HQL练习某视频网站的常规TopN指标分析

点击关注上方“ 知了小巷 ”,

设为“置顶或星标”,第一时间送达干货。

某视频网站的TopN指标需求

1.统计视频观看数Top10

2.统计视频类别热度Top10

3.统计视频观看数Top20所属类别

4.统计视频观看数Top50所关联视频的所属类别Rank排名

5.统计每个类别中的视频热度Top10

6.统计每个类别中视频流量Top10

7.统计上传视频最多的用户Top10以及他们上传的视频

8.统计每个类别视频观看数Top10

指标分析所涉及的核心数据结构

1.视频表

字段 备注 详细描述
video_id 视频唯一id 11位字符串
uploader 视频上传者 上传视频的用户名String
age 视频年龄 视频在平台上的整数天
category 视频类别 上传视频指定的视频分类
length 视频长度 整形数字标识的视频长度
views 观看次数 视频被浏览的次数
rate 视频评分 满分5分
ratings 流量 视频的流量,整型数字
coments 评论数 一个视频的整数评论数
related_id 相关视频id 相关视频的id,最多20个

2.用户表

字段 备注 字段类型
uploader 上传者用户名 string
videos 上传视频数 int
friends 朋友数量 int

建表和数据准备

创建表(load原始数据)

ods_video_ori

ods_video_user_ori

创建表(默认TEXTFILE转到ORC格式)

ods_video_orc

ods_video_user_orc

ods_video_ori

create table ods_video_ori (

video_id string,

uploader string,

age int,

category array<string>,

length int,

views int,

rate float,

ratings int,

comments int,

related_id array<string>

) row format delimited

fields terminated by "\t"

collection items terminated by "&"

stored as textfile;

ods_video_user_ori

create table ods_video_user_ori (

uploader string,

videos int,

friends int

) row format delimited

fields terminated by "\t"

stored as textfile;

然后把原始数据插入到ORC表中

ods_video_orc

create table ods_video_orc (

video_id string,

uploader string,

age int,

category array<string>,

length int,

views int,

rate float,

ratings int,

comments int,

related_id array<string>

) row format delimited fields terminated by "\t"

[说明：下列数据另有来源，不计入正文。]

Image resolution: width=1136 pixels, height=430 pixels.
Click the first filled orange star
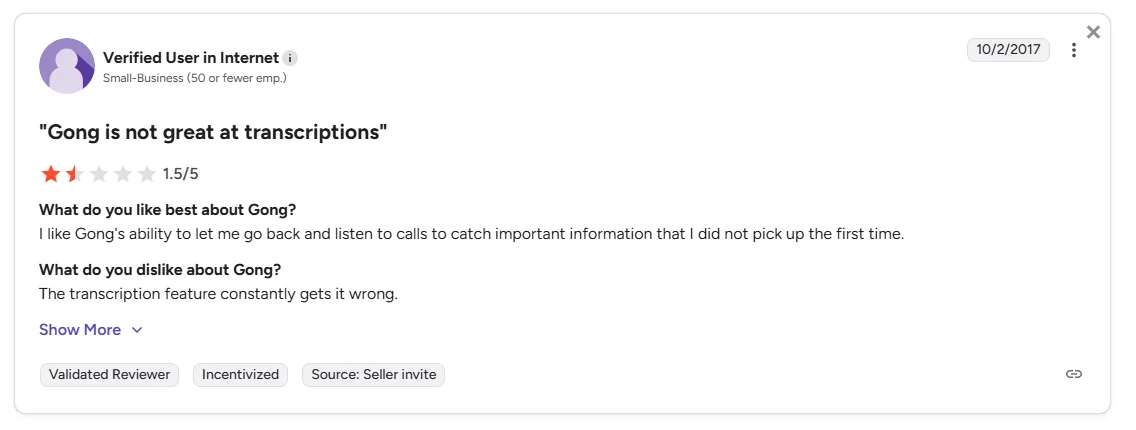click(x=50, y=174)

collection items terminated by "&"

stored as orc;

ods_video_user_orc

create table ods_video_user_orc (

uploader string,

videos int,

friends int

) row format delimited

fields terminated by "\t"

stored as orc;

导入数据

ods_video_ori(一个文件夹下多个文件)

hive> load data local inpath "/Users/xxx/Development/logs/video/" into table ods_video_ori;

Loading data to table default.ods_video_ori

OK

hive> select * from ods_video_ori limit 5;

OK

LKh7zAJ4nwo TheReceptionist 653 ["Entertainment"] 424 13021 4.34 1305 744 ["DjdA-5oKYFQ"]

7D0Mf4Kn4Xk periurban 583 ["Music"] 201 6508 4.19 687 312 ["e2k0h6tPvGc"]

n1cEq1C8oqQ Pipistrello 525 ["Comedy"] 125 1687 4.01 363 141 ["eprHhmurMHg"]

OHkEzL4Unck ichannel 638 ["Comedy"] 299 8043 4.4 518 371 ["eyUSTmEUQRg"]

-boOvAGNKUc mrpitifulband 639 ["Music"] 287 7548 4.48 606 386 ["fmUwUURgsX0"]

Time taken: 0.293 seconds, Fetched: 5 row(s)

ods_video_user_ori

hive> load data local inpath "/Users/xxx/Development/logs/user.txt" into table ods_video_user_ori;

hive> select * from ods_video_user_ori limit 5;

OK

barelypolitical 151 5106

bonk65 89 144

camelcars 26 674

cubskickass34 13 126

boydism08 32 50

Time taken: 2.855 seconds, Fetched: 5 row(s)

向ORC表插入数据

ods_video_orc

insert into table ods_video_orc select * from ods_video_ori;

ods_video_user_orc

insert into table ods_video_user_orc select * from ods_video_user_ori;

业务分析

统计视频观看数Top10

思路:使用order by按照views字段做一个全局排序即可,同时我们设置只显示前10条。

【全局排序】

最终sql:

select

video_id,

uploader,

age,

category,

length,

views,

rate,

ratings,

comments

from ods_video_orc

order by views desc limit 10;

需要注意内存不够的话会报错:

Ended Job = job_local1559464187_0005 with errors

Error during job, obtaining debugging information...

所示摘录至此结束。